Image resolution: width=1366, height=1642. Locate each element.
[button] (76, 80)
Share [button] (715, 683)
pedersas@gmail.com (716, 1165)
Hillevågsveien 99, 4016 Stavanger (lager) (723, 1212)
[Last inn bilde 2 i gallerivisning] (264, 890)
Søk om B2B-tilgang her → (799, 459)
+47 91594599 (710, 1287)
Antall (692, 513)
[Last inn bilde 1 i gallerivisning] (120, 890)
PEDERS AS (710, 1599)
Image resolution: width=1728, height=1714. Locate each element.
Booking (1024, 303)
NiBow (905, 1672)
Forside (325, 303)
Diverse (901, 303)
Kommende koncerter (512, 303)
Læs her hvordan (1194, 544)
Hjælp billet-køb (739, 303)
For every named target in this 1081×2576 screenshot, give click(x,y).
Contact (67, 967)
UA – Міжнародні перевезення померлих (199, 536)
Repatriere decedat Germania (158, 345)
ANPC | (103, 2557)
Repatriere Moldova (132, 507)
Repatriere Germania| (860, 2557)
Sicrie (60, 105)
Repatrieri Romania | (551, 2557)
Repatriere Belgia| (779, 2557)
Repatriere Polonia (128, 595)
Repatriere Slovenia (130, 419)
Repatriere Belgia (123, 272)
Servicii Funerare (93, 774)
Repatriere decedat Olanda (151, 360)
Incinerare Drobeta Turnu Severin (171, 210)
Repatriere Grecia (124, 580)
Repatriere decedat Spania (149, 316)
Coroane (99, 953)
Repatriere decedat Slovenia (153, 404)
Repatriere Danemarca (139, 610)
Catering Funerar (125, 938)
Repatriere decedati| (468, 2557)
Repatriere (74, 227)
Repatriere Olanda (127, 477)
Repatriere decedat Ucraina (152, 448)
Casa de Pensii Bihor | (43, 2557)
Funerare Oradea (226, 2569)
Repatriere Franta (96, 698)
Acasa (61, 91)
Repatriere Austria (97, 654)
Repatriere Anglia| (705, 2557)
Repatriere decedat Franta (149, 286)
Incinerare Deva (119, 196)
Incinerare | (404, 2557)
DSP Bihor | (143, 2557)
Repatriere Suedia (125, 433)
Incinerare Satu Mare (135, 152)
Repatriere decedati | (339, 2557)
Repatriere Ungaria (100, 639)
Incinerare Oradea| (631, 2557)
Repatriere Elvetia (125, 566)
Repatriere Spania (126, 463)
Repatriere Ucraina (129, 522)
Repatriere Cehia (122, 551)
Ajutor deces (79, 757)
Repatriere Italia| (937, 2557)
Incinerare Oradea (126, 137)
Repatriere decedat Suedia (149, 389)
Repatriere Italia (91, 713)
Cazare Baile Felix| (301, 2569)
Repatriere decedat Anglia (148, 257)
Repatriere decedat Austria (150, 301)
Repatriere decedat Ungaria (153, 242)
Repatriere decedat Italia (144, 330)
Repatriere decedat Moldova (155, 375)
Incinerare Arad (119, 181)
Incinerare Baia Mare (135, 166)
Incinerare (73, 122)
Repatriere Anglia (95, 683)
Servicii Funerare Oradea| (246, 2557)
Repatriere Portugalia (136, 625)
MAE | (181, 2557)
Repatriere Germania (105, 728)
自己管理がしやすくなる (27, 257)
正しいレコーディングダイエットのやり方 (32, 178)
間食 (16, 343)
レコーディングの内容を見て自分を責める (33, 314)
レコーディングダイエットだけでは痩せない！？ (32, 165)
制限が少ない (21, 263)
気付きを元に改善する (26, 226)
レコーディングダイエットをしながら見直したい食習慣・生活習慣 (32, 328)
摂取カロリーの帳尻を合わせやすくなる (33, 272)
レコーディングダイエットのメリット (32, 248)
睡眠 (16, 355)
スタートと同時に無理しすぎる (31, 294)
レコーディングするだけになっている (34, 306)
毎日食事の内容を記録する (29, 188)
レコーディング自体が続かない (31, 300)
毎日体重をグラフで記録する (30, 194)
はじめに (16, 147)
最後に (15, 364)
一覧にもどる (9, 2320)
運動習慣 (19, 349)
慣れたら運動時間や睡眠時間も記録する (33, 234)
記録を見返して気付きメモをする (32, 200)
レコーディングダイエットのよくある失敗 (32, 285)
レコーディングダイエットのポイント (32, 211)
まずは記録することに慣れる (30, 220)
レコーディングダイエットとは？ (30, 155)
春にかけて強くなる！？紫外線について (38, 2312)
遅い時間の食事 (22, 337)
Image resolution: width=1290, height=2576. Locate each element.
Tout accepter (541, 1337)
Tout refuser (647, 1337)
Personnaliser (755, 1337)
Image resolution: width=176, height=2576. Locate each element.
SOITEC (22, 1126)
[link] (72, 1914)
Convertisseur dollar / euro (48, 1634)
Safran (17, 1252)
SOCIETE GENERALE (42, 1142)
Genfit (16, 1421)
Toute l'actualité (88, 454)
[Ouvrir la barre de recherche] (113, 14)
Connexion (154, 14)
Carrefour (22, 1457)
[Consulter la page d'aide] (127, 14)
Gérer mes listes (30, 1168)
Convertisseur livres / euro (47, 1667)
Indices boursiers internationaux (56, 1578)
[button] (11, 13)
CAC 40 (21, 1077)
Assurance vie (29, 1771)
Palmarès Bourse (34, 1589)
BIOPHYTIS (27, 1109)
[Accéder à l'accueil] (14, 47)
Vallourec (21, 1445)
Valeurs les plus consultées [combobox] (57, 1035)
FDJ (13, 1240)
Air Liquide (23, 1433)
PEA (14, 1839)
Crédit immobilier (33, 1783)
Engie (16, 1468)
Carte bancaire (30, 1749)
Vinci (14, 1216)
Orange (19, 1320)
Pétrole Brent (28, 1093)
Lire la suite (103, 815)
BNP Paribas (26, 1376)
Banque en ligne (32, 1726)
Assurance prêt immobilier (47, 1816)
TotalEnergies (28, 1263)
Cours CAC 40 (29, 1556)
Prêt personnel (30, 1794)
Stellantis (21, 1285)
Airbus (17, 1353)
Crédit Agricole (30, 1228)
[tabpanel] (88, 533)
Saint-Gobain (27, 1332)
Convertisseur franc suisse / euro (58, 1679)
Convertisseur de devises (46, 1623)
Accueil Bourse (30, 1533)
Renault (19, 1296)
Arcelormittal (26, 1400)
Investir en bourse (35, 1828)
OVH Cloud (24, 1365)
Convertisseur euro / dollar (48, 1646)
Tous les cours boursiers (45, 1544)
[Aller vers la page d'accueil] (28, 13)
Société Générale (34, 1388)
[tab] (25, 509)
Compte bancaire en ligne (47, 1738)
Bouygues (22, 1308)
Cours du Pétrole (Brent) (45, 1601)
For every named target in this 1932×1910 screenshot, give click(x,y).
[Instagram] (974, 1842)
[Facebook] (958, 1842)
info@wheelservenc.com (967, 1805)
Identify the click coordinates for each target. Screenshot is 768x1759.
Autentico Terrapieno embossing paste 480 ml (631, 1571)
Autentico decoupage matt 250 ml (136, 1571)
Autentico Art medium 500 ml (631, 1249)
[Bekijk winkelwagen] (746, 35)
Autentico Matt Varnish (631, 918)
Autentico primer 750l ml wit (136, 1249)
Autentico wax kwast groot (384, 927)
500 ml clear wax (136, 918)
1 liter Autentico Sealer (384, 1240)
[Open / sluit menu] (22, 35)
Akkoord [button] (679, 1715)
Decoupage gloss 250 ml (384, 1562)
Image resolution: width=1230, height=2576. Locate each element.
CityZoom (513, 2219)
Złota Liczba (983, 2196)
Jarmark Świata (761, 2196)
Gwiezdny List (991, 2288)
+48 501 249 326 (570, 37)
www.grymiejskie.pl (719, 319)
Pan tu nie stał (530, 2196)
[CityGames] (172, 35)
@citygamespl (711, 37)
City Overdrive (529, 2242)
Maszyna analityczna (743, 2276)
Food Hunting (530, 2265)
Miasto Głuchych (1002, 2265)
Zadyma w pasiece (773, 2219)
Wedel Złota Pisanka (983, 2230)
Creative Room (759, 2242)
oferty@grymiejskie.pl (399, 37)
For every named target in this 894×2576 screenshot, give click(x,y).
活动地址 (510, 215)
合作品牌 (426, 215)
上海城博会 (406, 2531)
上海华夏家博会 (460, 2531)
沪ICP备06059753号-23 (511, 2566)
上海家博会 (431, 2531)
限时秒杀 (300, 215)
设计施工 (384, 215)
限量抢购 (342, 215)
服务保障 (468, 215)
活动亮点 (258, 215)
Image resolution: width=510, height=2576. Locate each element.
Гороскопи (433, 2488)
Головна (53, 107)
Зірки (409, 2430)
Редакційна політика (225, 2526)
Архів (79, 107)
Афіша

Exercise goal. The range runs from the line with "Cazare Baile Felix| (301, 2569)" up to and including the line with "睡眠 (16, 355)" in the listing above; please write out exactly those lines and nothing more.

Task output.
Cazare Baile Felix| (301, 2569)
Repatriere decedat Anglia (148, 257)
Repatriere decedat Austria (150, 301)
Repatriere decedat Ungaria (153, 242)
Repatriere decedat Italia (144, 330)
Repatriere decedat Moldova (155, 375)
Incinerare Arad (119, 181)
Incinerare Baia Mare (135, 166)
Incinerare (73, 122)
Repatriere Anglia (95, 683)
Servicii Funerare Oradea| (246, 2557)
Repatriere Portugalia (136, 625)
MAE | (181, 2557)
Repatriere Germania (105, 728)
自己管理がしやすくなる (27, 257)
正しいレコーディングダイエットのやり方 (32, 178)
間食 (16, 343)
レコーディングの内容を見て自分を責める (33, 314)
レコーディングダイエットだけでは痩せない！？ (32, 165)
制限が少ない (21, 263)
気付きを元に改善する (26, 226)
レコーディングダイエットをしながら見直したい食習慣・生活習慣 (32, 328)
摂取カロリーの帳尻を合わせやすくなる (33, 272)
レコーディングダイエットのメリット (32, 248)
睡眠 (16, 355)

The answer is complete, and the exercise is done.